Michael A. Szonyi (Chinese: 宋怡明; pinyin: Sòng Yímíng; born May 18, 1967) is Professor of Chinese History at Harvard University and the director of the Fairbank Center for Chinese Studies. His research focuses on the local history of southeast China, especially in the Ming dynasty, the history of Chinese popular religion, and Overseas Chinese history. He is currently studying the social history of the Ming Dynasty military. Szonyi has traced local cults from the Ming Dynasty and has found that some of these cults continue to exist. He hopes that his research on these traditions can help historians better understand the role of religion in establishing local social orders.[1]

Biography

Szonyi received his BA from the University of Toronto and his D.Phil from the University of Oxford, where he was a Rhodes Scholar.

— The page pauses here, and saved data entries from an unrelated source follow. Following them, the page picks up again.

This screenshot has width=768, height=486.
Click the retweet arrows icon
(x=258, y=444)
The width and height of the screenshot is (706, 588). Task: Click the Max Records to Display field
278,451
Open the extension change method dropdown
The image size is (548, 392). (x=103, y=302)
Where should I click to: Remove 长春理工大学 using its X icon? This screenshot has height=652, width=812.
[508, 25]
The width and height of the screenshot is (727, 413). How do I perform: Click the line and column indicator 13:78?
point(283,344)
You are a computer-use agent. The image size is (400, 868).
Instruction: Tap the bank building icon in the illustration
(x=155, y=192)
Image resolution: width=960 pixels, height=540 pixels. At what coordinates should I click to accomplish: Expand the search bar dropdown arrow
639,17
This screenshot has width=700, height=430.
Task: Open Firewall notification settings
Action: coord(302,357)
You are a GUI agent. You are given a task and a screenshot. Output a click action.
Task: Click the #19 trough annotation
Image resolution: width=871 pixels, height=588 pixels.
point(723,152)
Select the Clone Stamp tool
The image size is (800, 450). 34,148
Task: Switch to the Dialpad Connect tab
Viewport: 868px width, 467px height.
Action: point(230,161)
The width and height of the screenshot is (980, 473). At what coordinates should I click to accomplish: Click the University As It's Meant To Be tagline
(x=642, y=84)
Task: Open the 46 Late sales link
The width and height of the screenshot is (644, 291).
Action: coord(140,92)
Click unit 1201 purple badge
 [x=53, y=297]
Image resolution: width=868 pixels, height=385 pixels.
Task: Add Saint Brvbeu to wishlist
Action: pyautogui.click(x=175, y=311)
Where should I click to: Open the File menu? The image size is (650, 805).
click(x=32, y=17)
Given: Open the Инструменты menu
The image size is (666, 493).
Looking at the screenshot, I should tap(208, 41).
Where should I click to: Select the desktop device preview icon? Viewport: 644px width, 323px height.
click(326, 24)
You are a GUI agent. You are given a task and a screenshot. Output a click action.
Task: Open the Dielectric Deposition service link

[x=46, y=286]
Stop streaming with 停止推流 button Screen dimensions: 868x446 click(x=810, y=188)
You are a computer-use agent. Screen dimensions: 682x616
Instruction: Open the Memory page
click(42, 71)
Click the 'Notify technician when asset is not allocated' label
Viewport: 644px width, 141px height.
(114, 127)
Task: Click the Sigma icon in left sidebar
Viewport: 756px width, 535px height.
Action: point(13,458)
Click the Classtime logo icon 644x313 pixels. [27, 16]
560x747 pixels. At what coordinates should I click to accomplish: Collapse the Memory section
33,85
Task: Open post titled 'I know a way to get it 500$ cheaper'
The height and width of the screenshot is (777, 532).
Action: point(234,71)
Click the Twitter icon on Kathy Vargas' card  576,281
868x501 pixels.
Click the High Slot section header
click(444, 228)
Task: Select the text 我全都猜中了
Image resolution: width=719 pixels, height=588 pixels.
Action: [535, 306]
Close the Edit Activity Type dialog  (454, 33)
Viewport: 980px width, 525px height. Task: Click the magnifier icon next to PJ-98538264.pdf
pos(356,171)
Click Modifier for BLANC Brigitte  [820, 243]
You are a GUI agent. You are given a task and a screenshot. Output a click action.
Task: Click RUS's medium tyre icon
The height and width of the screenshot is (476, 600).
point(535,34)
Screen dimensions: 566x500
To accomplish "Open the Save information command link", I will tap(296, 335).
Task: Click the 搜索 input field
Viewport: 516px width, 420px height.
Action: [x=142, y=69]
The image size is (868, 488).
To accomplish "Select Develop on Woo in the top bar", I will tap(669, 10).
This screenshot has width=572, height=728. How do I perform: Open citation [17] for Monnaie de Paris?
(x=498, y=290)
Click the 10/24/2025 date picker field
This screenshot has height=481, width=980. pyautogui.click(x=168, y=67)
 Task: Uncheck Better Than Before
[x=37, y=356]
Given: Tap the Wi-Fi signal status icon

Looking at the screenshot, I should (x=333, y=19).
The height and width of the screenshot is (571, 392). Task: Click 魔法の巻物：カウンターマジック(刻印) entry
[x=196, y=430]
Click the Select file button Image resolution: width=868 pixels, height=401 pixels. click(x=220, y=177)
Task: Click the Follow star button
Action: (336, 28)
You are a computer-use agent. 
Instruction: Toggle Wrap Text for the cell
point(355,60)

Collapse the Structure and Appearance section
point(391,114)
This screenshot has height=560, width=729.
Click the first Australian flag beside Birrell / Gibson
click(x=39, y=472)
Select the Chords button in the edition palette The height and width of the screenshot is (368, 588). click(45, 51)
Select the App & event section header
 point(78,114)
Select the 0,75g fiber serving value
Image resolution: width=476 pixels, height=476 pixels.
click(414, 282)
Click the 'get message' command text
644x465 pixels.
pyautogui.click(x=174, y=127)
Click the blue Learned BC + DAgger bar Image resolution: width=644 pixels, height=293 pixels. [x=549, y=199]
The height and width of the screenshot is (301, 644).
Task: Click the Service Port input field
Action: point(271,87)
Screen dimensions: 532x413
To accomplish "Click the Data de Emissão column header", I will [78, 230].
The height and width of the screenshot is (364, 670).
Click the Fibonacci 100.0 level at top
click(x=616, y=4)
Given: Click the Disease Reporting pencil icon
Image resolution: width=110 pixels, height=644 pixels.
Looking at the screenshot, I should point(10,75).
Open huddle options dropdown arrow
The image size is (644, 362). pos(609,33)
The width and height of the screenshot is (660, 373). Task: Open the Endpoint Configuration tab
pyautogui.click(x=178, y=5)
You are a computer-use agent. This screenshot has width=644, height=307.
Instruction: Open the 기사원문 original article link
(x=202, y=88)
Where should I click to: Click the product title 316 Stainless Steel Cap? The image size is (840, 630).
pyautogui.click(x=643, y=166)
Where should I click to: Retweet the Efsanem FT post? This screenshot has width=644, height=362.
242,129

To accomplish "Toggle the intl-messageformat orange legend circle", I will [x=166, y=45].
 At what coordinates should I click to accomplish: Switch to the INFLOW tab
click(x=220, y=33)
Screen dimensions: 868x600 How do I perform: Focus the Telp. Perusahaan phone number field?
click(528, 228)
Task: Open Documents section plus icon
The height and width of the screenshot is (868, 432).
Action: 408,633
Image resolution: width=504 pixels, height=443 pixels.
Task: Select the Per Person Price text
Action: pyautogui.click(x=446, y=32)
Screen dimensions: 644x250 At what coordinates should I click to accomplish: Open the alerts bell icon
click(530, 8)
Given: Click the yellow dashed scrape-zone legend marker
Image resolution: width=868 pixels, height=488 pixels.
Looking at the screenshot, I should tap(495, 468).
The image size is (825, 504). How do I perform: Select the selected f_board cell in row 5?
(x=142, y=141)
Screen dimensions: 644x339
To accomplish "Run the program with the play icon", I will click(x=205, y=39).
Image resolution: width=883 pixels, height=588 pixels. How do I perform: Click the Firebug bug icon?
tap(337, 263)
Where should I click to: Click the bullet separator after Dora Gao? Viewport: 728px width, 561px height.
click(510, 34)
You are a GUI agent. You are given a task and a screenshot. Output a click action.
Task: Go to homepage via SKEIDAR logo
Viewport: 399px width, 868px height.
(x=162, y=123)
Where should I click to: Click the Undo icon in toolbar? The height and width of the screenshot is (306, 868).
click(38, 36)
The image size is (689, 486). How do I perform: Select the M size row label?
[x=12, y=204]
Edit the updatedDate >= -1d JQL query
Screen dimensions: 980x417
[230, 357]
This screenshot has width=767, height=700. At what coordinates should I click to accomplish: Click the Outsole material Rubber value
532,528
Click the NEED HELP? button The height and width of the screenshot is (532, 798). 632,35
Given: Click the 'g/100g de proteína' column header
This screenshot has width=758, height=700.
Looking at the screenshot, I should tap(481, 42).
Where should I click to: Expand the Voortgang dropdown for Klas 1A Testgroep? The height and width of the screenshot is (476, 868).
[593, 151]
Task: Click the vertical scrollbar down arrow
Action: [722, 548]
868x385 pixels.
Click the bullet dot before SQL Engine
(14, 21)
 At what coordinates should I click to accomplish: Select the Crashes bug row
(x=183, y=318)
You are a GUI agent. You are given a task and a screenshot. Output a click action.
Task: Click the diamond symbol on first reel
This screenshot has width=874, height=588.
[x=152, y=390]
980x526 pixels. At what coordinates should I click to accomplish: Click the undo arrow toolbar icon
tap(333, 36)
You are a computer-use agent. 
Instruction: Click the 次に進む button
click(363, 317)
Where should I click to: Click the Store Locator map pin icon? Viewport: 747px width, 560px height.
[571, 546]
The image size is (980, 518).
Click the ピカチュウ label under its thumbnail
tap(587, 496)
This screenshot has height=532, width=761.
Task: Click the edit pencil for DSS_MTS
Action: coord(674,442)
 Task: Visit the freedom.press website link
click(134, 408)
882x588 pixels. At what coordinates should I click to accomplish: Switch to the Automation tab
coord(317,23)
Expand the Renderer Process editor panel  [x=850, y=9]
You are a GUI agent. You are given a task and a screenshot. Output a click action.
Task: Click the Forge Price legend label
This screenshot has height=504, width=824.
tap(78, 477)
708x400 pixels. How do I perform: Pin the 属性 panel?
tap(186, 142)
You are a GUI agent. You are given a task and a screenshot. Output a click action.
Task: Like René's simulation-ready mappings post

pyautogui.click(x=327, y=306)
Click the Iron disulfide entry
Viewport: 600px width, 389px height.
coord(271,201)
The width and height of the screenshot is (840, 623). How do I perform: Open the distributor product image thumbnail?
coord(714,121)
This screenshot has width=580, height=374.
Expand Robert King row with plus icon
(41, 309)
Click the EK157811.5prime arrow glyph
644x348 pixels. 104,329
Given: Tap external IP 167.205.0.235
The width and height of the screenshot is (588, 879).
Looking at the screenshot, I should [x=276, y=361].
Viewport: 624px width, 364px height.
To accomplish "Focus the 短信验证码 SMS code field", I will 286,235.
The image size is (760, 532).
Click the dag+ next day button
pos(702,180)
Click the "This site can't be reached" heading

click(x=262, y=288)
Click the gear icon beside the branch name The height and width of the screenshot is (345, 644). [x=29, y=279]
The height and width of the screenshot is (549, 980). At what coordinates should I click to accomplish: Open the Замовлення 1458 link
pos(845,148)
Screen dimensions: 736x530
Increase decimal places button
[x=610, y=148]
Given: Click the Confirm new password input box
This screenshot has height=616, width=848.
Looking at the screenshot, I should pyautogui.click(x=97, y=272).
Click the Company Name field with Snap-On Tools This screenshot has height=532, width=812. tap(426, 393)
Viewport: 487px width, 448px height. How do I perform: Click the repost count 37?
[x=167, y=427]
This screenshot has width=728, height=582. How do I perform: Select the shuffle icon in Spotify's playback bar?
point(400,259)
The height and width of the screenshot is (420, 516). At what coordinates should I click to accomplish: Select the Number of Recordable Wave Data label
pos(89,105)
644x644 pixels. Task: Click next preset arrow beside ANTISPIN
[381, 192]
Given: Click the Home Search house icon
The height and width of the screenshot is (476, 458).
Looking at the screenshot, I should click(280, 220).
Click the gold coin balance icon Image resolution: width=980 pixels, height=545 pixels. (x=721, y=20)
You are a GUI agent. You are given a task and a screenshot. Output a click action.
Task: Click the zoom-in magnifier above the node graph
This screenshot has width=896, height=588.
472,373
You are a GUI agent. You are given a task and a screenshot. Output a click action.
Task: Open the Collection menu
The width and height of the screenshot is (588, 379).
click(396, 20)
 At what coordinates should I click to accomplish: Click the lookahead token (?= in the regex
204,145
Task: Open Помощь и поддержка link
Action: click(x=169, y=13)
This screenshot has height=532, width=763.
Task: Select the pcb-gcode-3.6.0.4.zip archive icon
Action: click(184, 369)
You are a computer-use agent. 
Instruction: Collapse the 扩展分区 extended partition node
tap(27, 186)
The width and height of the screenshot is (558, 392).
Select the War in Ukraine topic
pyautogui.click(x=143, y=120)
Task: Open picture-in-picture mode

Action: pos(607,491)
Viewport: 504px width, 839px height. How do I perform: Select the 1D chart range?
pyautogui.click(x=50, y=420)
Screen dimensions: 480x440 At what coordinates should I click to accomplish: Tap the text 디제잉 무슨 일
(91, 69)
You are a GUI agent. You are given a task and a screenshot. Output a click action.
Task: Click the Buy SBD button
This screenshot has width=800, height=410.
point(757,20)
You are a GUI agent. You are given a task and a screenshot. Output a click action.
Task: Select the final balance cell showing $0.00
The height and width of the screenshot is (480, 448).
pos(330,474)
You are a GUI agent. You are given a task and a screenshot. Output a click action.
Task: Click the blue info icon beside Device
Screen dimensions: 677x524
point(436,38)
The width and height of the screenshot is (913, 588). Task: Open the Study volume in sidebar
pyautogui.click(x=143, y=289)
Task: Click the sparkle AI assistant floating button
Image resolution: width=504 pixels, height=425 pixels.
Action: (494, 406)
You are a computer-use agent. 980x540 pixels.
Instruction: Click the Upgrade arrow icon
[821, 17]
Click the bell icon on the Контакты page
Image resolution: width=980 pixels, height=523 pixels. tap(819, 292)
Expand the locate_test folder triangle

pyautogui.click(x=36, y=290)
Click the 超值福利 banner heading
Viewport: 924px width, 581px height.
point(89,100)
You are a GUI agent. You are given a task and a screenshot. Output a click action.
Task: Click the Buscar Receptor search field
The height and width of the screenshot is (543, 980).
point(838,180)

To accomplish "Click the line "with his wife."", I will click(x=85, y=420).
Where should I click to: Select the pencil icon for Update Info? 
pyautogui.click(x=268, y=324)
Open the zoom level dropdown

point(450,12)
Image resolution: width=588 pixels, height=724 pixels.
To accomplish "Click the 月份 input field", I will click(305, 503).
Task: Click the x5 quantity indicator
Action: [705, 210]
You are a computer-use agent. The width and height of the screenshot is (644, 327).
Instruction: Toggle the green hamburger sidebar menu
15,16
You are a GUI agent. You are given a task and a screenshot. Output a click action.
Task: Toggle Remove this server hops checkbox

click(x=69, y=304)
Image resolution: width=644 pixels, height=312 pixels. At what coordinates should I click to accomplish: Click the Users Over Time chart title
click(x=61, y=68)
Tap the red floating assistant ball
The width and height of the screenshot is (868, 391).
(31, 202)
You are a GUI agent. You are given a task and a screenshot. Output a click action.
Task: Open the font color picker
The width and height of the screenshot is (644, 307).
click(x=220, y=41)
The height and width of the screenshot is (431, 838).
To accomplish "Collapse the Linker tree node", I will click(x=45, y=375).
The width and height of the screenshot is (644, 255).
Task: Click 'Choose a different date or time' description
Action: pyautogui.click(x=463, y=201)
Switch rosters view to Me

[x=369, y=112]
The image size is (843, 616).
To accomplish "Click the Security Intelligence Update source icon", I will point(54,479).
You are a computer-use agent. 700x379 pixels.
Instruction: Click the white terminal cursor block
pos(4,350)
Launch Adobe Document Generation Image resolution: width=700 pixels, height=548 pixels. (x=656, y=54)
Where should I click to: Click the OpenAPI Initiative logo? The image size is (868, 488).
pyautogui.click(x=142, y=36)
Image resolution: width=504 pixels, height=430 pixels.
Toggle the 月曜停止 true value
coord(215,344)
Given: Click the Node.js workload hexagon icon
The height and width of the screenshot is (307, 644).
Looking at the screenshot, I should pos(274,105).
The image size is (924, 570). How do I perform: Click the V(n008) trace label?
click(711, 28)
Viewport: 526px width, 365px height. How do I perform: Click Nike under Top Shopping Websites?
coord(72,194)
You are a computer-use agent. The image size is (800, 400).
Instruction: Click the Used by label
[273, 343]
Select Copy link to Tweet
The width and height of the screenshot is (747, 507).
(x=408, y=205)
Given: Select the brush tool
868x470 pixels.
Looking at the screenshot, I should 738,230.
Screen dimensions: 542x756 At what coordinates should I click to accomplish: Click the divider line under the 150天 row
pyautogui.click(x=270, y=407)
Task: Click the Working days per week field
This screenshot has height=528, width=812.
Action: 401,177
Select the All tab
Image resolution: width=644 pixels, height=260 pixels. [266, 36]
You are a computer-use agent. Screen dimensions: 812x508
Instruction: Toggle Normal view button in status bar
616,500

After completing his doctorate, he worked at McGill University, but soon returned to his hometown to get married and teach at the University of Toronto, where he received tenure in 2002. Szonyi came to Harvard in 2005, and was named John L. Loeb Associate Professor of the Humanities in 2007 and Professor of Chinese History in 2009. Today he splits his time between Cambridge and London, Ontario, where his wife, Francine McKenzie, is a professor of international relations at the University of Western Ontario.[2] Professor Szonyi was appointed director of Harvard's Fairbank Center for Chinese Studies in 2015.